The Fresno State-New Mexico game was a perfect example of a derailing of a rebuilding project - because it began so great for the underdog. The Bulldogs are, themselves, playing under first year coach Tim DeRuyter and are experiencing a rebirth from last season. Former coach Pat Hill, except for last season, had a successful run after he replaced legendary coach Jim Sweeney whose program had slipped during his last couple seasons.
The down years in Fresno would look like championship performances if exchanged for many of the seasons in Albuquerque. Although coach Rocky Long took the Lobos to five bowls in seven years, going to a bowl game only puts your club in the top 55-60% of all the FBS schools (is that what the big guys are still called?) Also consider this is a program who, in 2010 lost to Oregon 72-0. Tradition is in short order at UNM, especially when compared with the Lobos’ basketball history.
They now have Bob Davie, former coach at Notre Dame, heading up the program and his guys have been competing - to the tune of a 3-3 record - which had their fans about ready to carve Davie’s bust into the Sandia Mountains. With Davie attempting to build a (semi-)winner at UNM, due to its horrific tradition, they need every break - and certainly can’t miss golden opportunities when they present themselves.
Well, yesterday started off great and the Lobos jumped out to a 21-0 lead - in the first quarter! This was no fluke; the Lobos were in command of the game. But football is a long game and they still needed to, as football coaches love to say, “make plays.” What happened next was indicative of teams who are close to turning the corner, but just can’t (or, maybe, subconsciously don’t) really want to win.
In order were four plays that sealed New Mexico’s fate. First was a sure touchdown pass the Lobos’ running back (running a wheel route) dropped. His hands were backward (at least according to the coaches who taught me in the late 1960s), i.e. thumbs together instead of pinkies together. Next was a receiver running a slant pattern, wide open, dropping another certain TD. Subsequent to one of these they went for a field goal and the kicker hooked it right, which was followed by a Fresno State touchdown, the drive lasting 1:36.
The next two were as bad because they could have stemmed the tide since the momentum had swung to the Bulldogs’ side of the field. One was a deep pattern in which the Lobo receiver had a couple steps (in announcer’s verbiage, “wide open”) on his defender but the up-until-then accurate QB overthrew his man by at least three yards. The last play was the absolute clincher. It happens to teams like this year’s New Mexico squad and just takes the wind out of their sails. It’s almost like, “We surrender. You were gift wrapping that one for us and we’re going to refuse it.”
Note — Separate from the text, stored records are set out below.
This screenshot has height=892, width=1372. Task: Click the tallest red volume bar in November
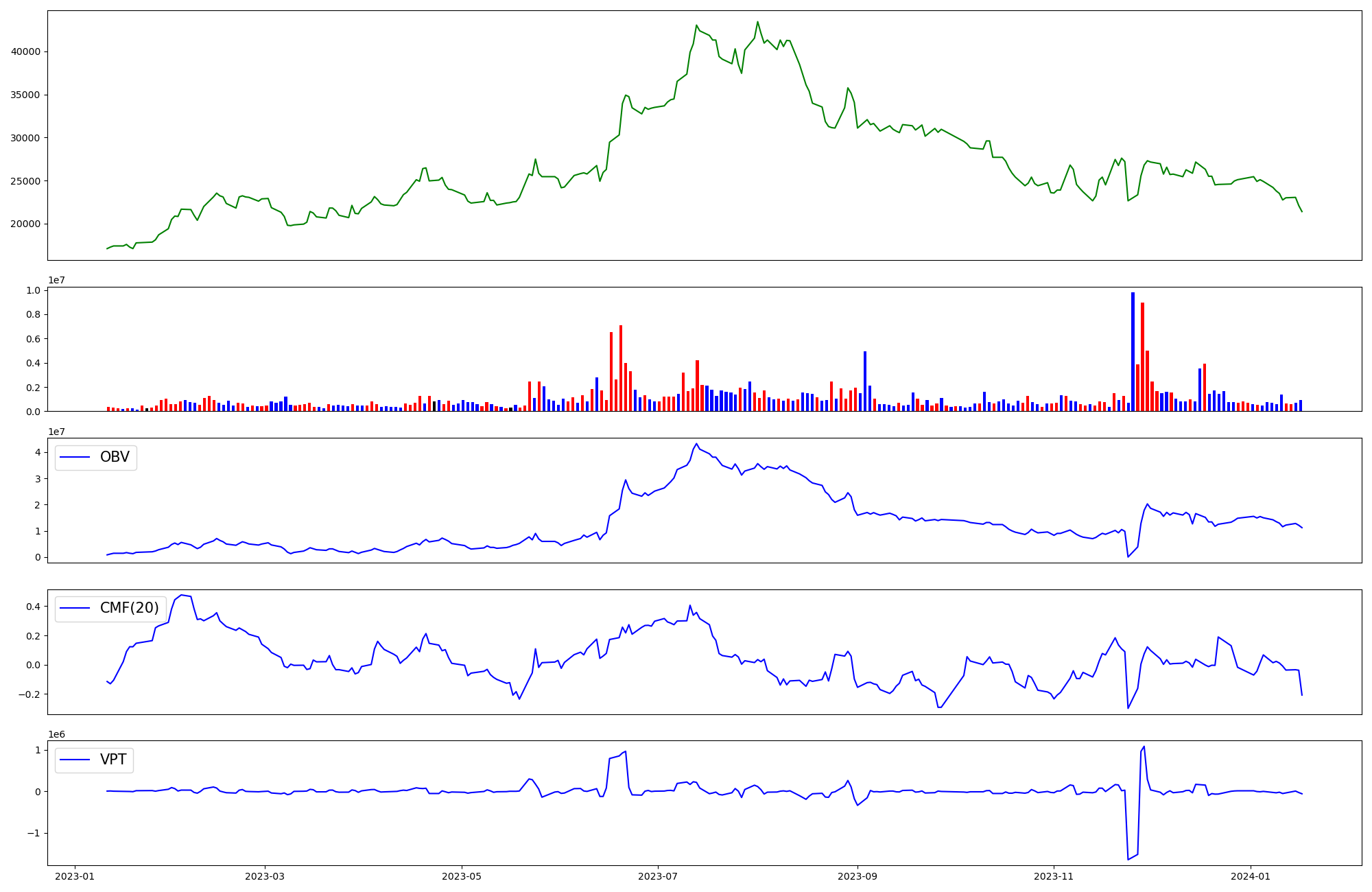coord(1142,357)
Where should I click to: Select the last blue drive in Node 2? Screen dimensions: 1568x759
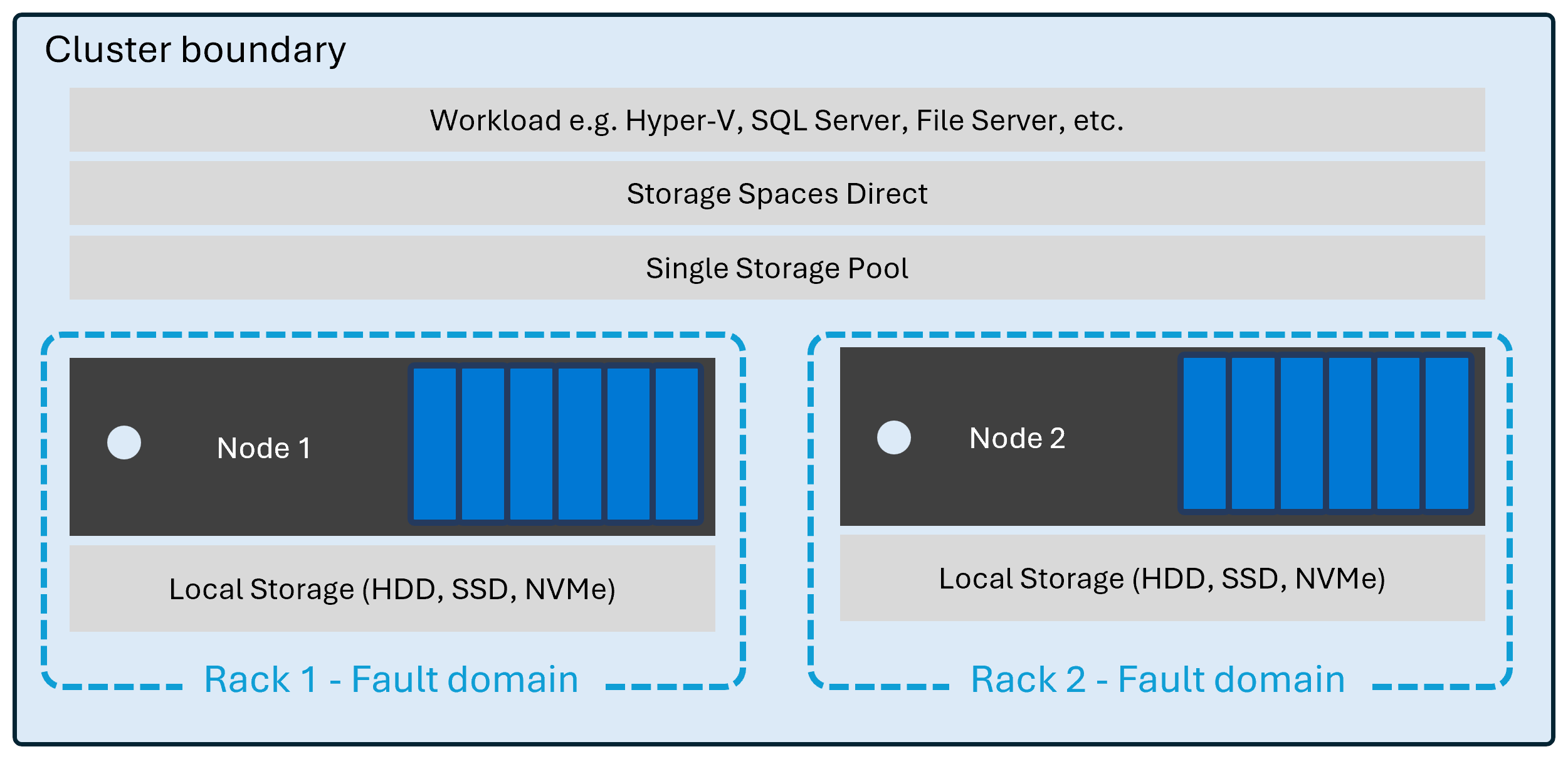click(1446, 434)
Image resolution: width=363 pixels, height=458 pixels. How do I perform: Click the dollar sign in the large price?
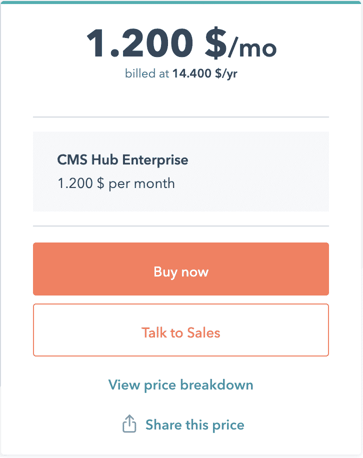point(216,43)
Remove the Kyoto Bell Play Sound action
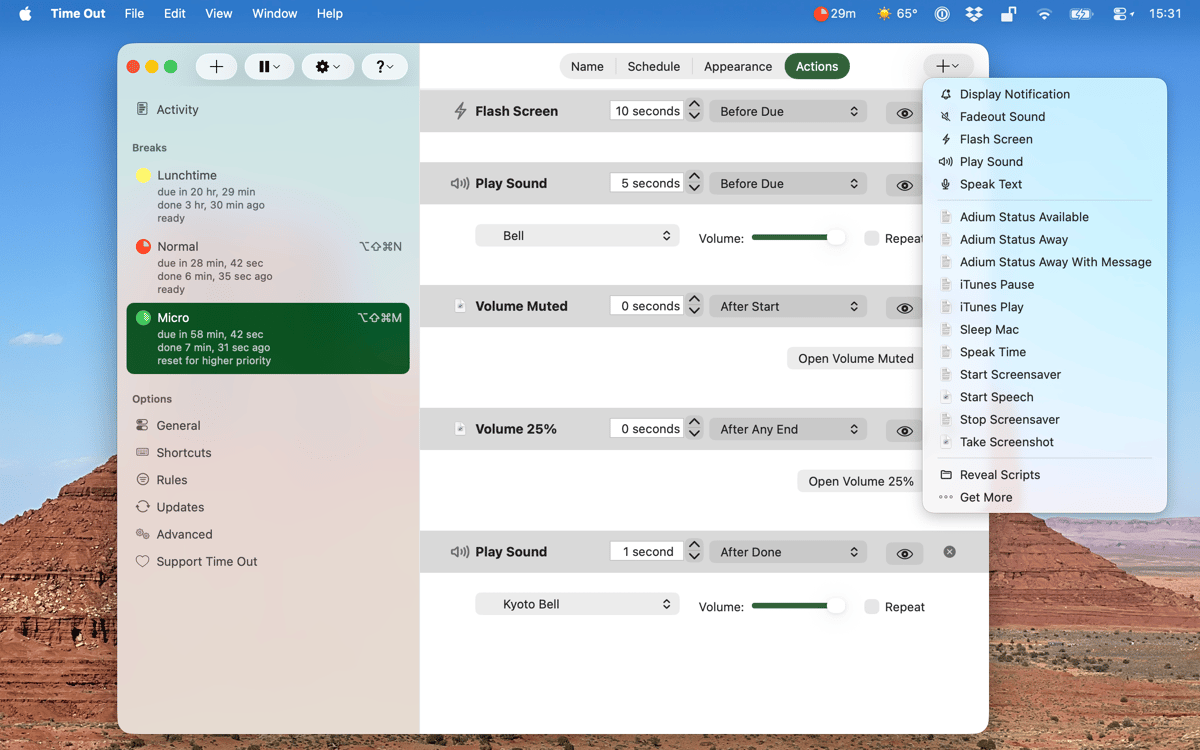This screenshot has width=1200, height=750. [949, 552]
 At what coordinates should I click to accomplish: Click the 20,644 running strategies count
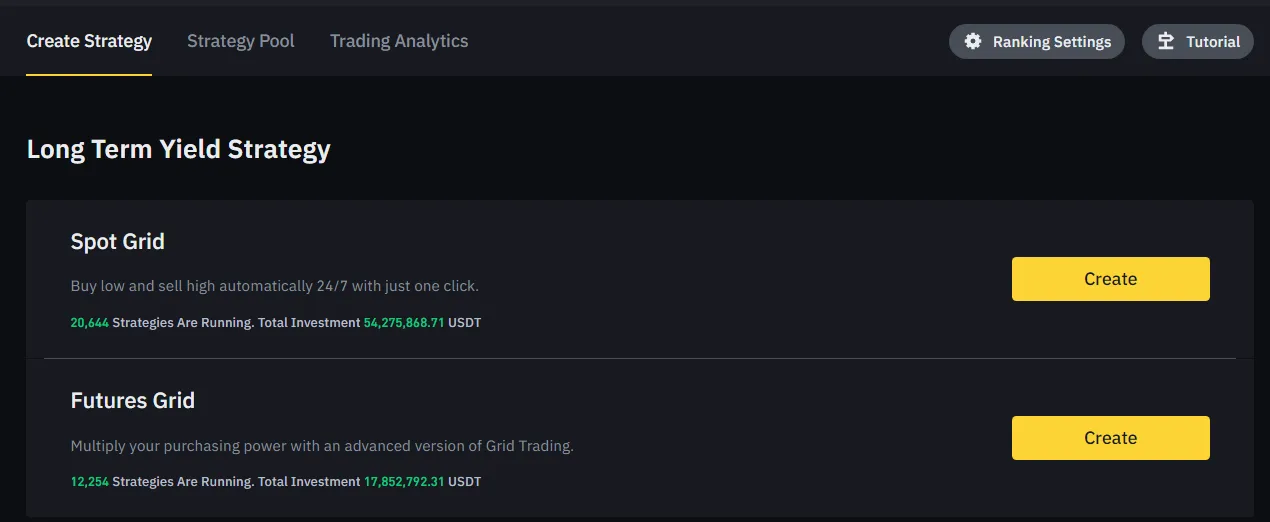pyautogui.click(x=90, y=323)
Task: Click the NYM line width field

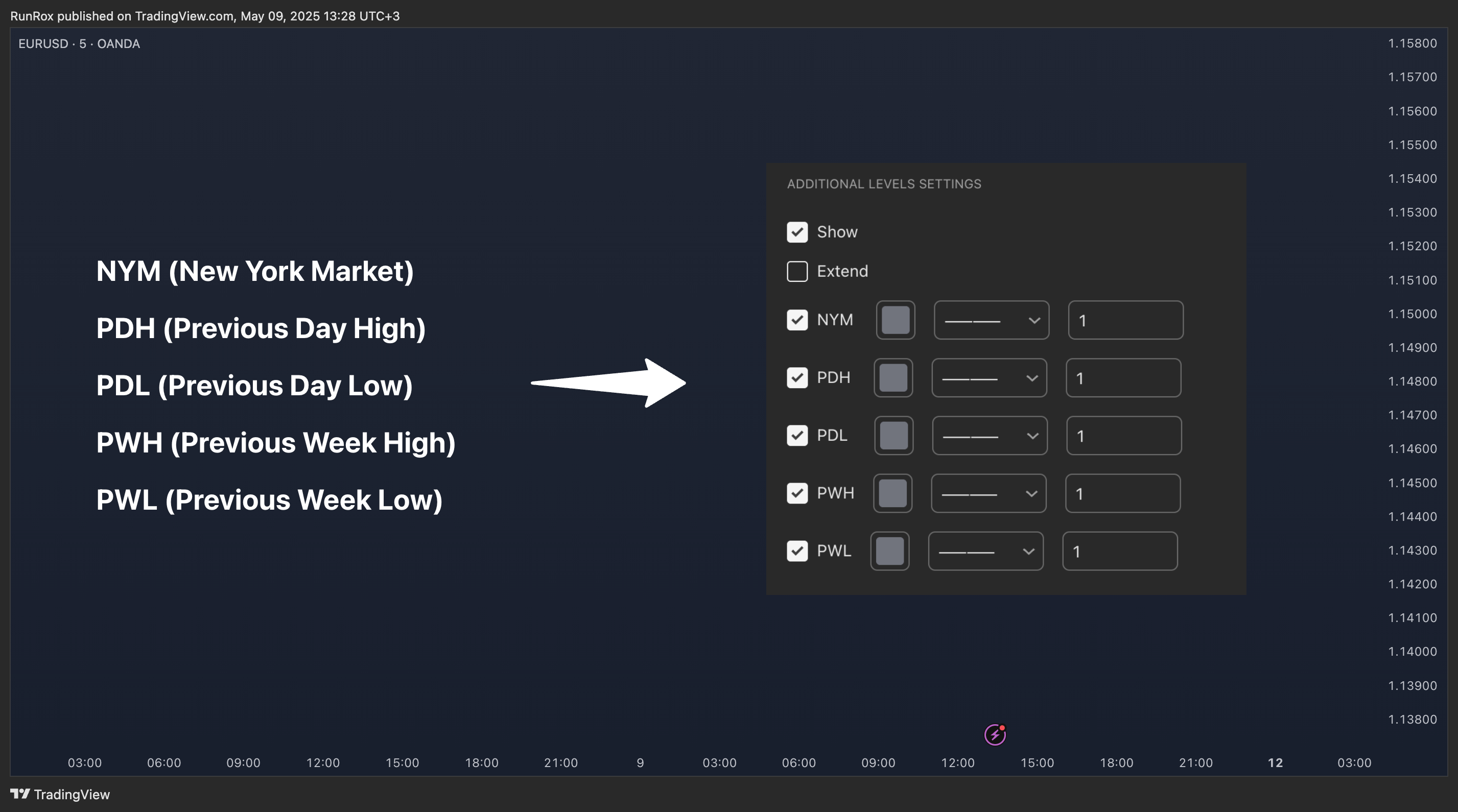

Apparently, the Fresno State receiver ran a “go” route when the Bulldogs’ QB thought he was going to stop. Consequently, the corner linebacker for UNM was standing directly in the path of the ball. Ahead of the corner was nothing but green. His eyes must have gotten so big, they got in the way of his hands as he tried to catch the on-the-money-but-to-the-wrong-guy-throw. It hit him in the stomach before he dropped it.
To New Mexico’s credit, it took four plays to bring them down. Some teams fold after just one or two. That bodes well for Davie and his troops. A football renaissance may take place in Albuquerque after all. It’s not an impossible place to win (see San Jose State). Lobos hoops always fields a formidable squad. It’s just that, after the fourth “lost” play, the floodgates opened and Fresno State, with its vast array of skilled people, scored seemingly every time they got the ball. The determination of the ‘Dogs was too much for UNM.
Oh yeah, did I forget to mention the Lobos lost their first and second team QBs to injury? If someone is unsure of the impact that would have, take into account that a passing game most of all depends on timing. Exactly how much timing would you guess the third team guy gets with the first team wideouts? Hint: the answer’s zero.
There are bound to be a heck of a lot of failures ahead for new coach Bob Davie. He just needs to keep in mind the quote by Winston Churchill:
“Success is measured by your ability to maintain enthusiasm between failures.”